Datasets deposited in a repository can be thought of as having two levels, content and organization. The content level may include raw observational data, photographs, recordings of bird calls, or model code. Some of these data products, such as photographs whose creation involved discretionary decisions made by the author, may be copyrighted. This means they are subject to_ _a form of intellectual property law that protects original works of authorship so that the author has exclusive rights to reproduce, publicly display, and publicly disseminate their work. Most raw data and metadata are "facts", however, and facts cannot be copyrighted. Raw observational data have no copyright protections under U.S. law. Thus, the data objects in the content level of a dataset in the EDI repository may or may not be protected by copyright.

The second level of a dataset pertains to its organization and may offer a level of copyright protection. If the data depositor has created a novel database model, or organized, arranged, or annotated the data in a custom way that involved the depositor's expressive choice, then the material is subject to copyright. Copyright is owned initially by the author(s) of a copyrighted work. If, however, the copyrighted work is created by an employee in the course of their regular work, the employer may be treated as the author, at least in the U.S.

If intellectual property rights apply to a research dataset, a license or waiver can be used by the owner of such rights to grant permission for reuse of the data. A license is a legal instrument used by a rights holder to specify what a data user may do with a dataset without infringing on the rights held. Licenses usually grant permissions on condition that certain terms are met. A waiver is a legal instrument by which the rights holder gives up rights to a resource, so that infringement is no longer an issue. It can be difficult for a data user to determine what intellectual property rights apply to a dataset in a repository, so it is important for the data depositor to signal with a license or waiver the terms of data reuse.

Creative Commons is a non-profit global entity that gives organizations and people the ability to license or waive rights to their intellectual property for creative and academic works. Others may then make use of those works as specified by the license while also providing proper attribution.

Creative Commons offers six copyright licenses and one copyright waiver.

CC0: This waiver indicates that a dataset is free from copyright and dedicated to the public domain. CC0 allows reusers to distribute, adapt, and build upon the dataset with no restrictions.

CC-By: This is the most open license from the Creative Commons. It allows a dataset user to distribute, adapt, and build upon the dataset as long as the original creator receives attribution.
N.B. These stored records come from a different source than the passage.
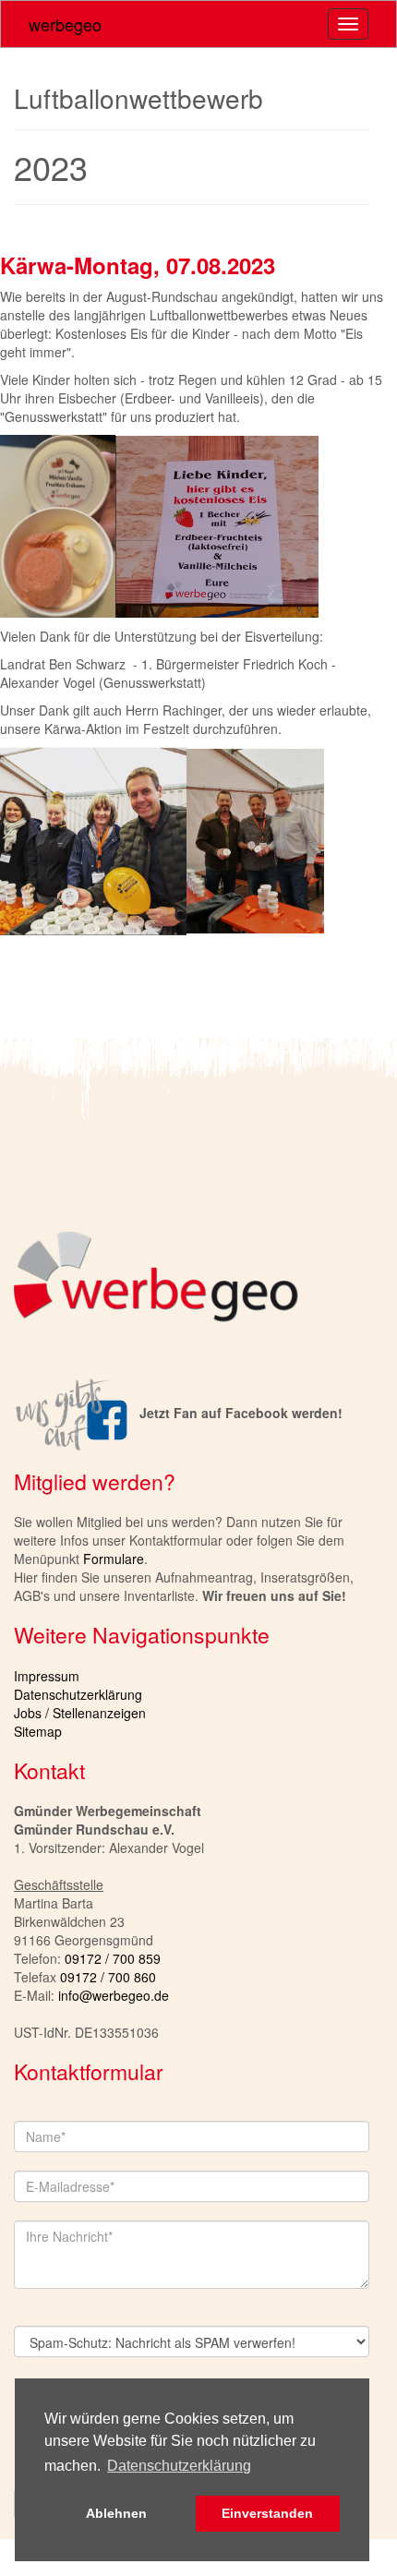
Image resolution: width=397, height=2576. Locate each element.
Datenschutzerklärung (78, 1694)
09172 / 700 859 (113, 1958)
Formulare (113, 1558)
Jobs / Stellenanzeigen (80, 1712)
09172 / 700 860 (108, 1977)
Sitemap (38, 1731)
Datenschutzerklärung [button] (179, 2466)
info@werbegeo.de (113, 1995)
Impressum (46, 1676)
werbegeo (65, 24)
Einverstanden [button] (267, 2513)
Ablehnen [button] (116, 2513)
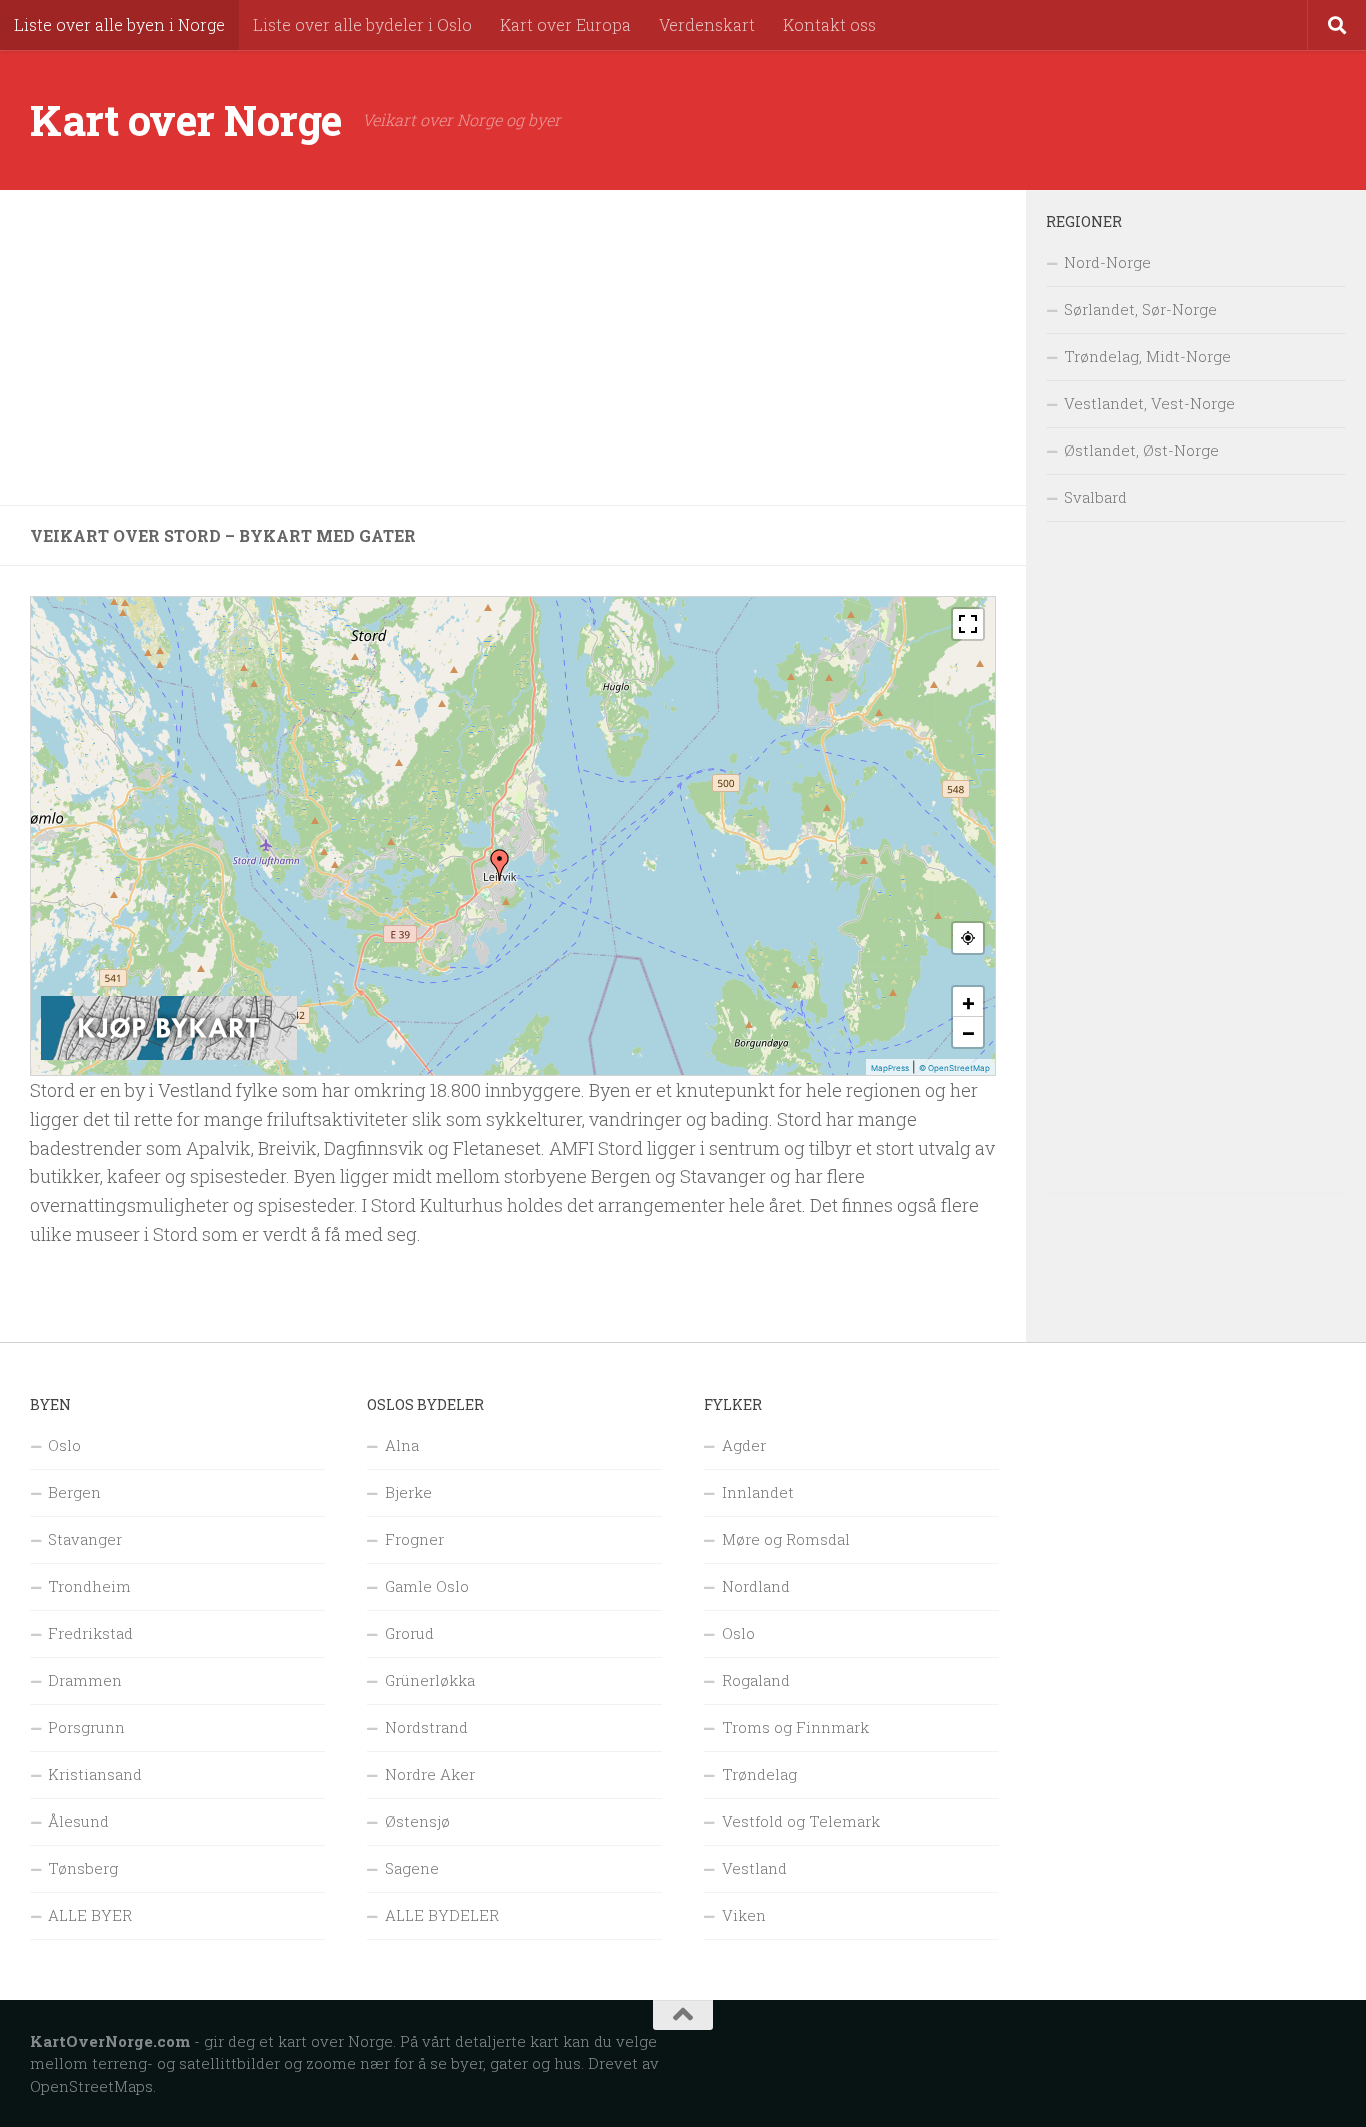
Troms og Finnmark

CC-By is preferred by many in academia because it encourages data users to give credit to the data creators, even if there is no copyrightable content in the dataset. CC0 is the better choice, however, because it avoids the problem of "attribute stacking" where a derivative work must acknowledge all contributors. A dataset that combines data from 100 other datasets would need to reference all those datasets if they all require acknowledgement, an untenable practice in some cases. Using CC-By rather than CC0 may place an unnecessary burden on downstream data users.

Primary data

If you publish raw observational or experimental data in EDI, you are encouraged to select the CC0 waiver. You may, however, use any other license that you wish, including one that you author yourself.

Secondary data

Licensing data that contains secondary or 'reused' data - As data reuse and the combining of new and secondary data becomes more common, reusers are needing to apply licenses to these 'derived' datasets. The type of license you choose for such a dataset will depend on (a) the amount or proportion of secondary data in the 'new' dataset, and (b) the terms of the original license under which those secondary data were acquired. For example, whether the original license required that new versions of the data be licensed under the same terms.


EDI does not enforce licenses. This is more in the domain of journals, which are beginning to do this.


Carroll MW (2015) Sharing Research Data and Intellectual Property Law: A Primer. PLoS Biol 13(8): e1002235.